***** EXTRACTED ENTRIES
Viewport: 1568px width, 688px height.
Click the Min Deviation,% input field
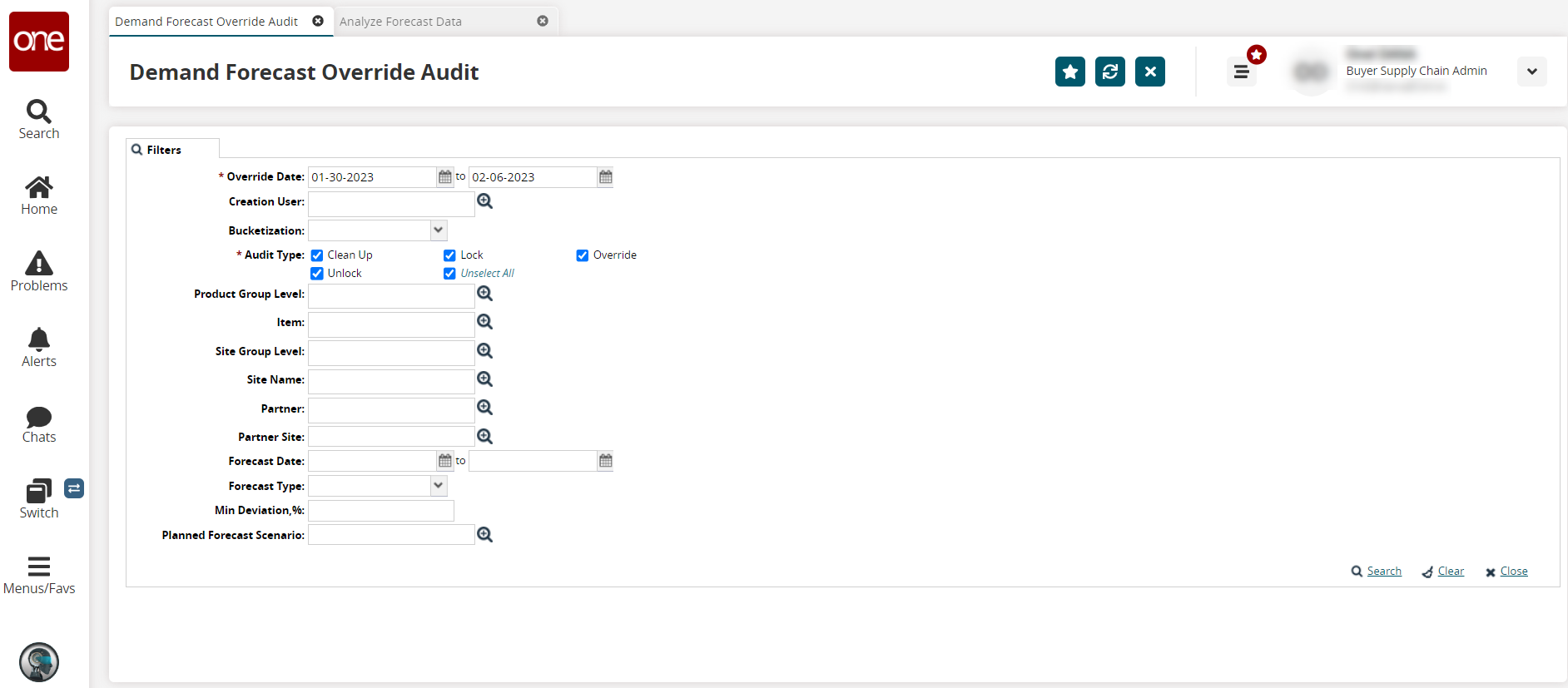(381, 511)
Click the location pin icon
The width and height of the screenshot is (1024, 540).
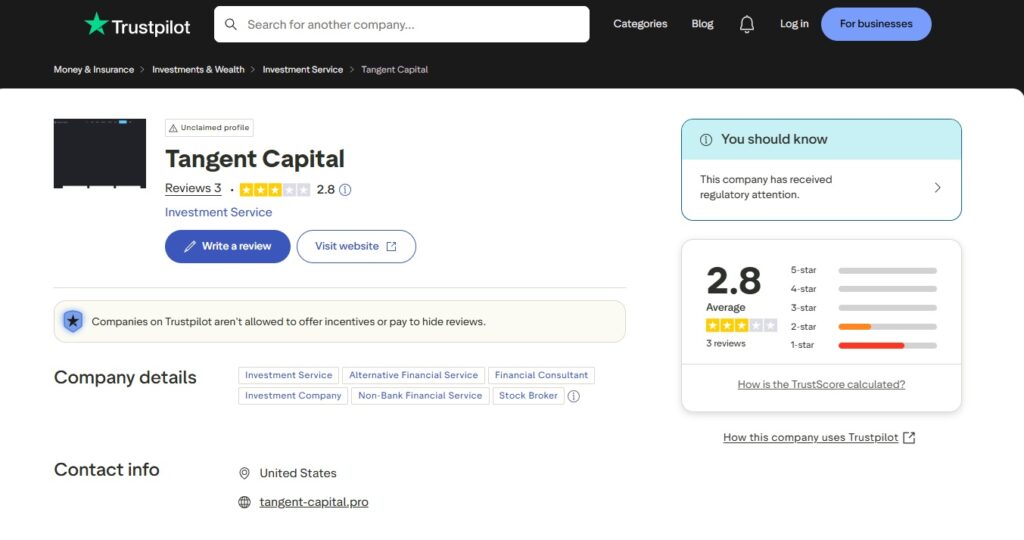244,473
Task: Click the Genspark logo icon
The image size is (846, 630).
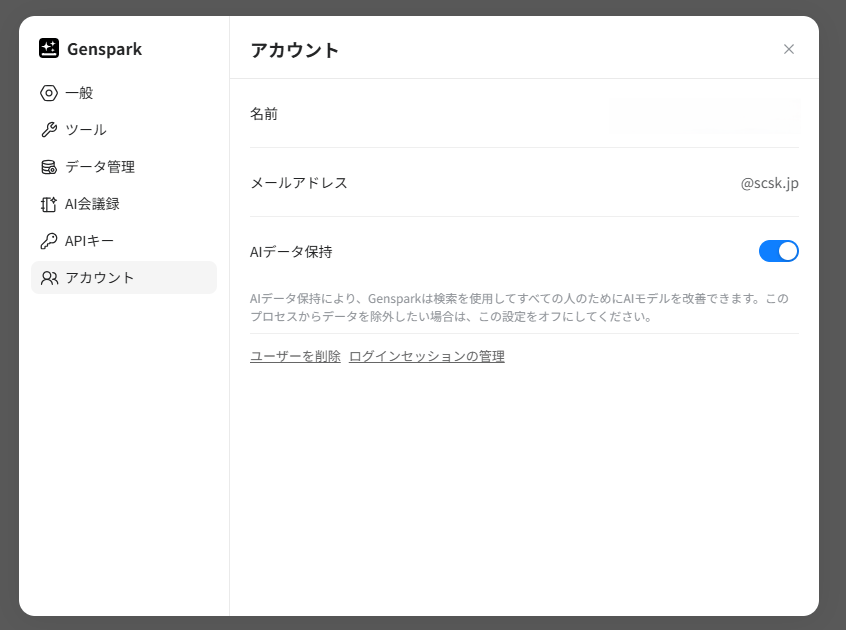Action: click(x=49, y=48)
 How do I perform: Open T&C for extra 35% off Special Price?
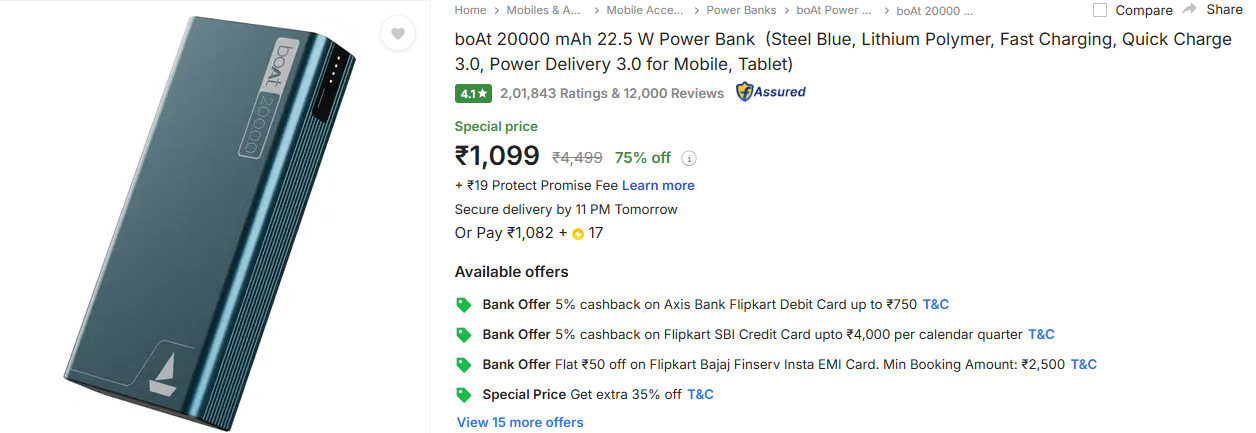pyautogui.click(x=700, y=394)
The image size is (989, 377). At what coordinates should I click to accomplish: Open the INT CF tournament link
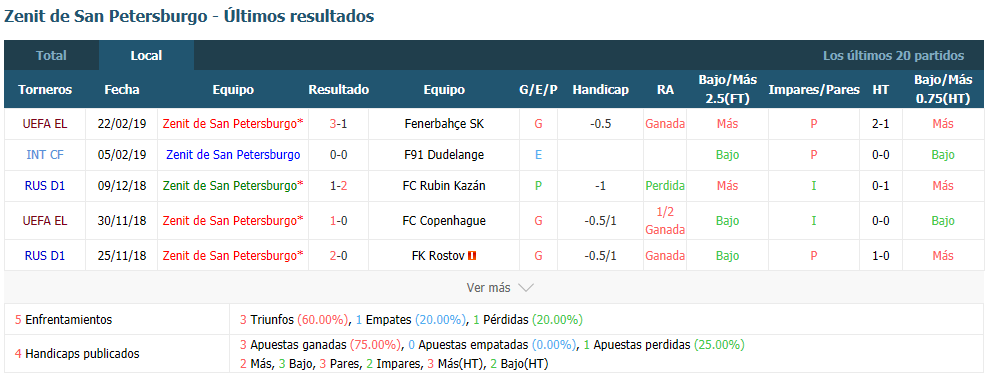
**********
## [ASSIGNMENT]
Pull out all lines in the data above that include "icon".

## [EXPECTED ANSWER]
Click the location pin icon
Task: Click the Genspark logo icon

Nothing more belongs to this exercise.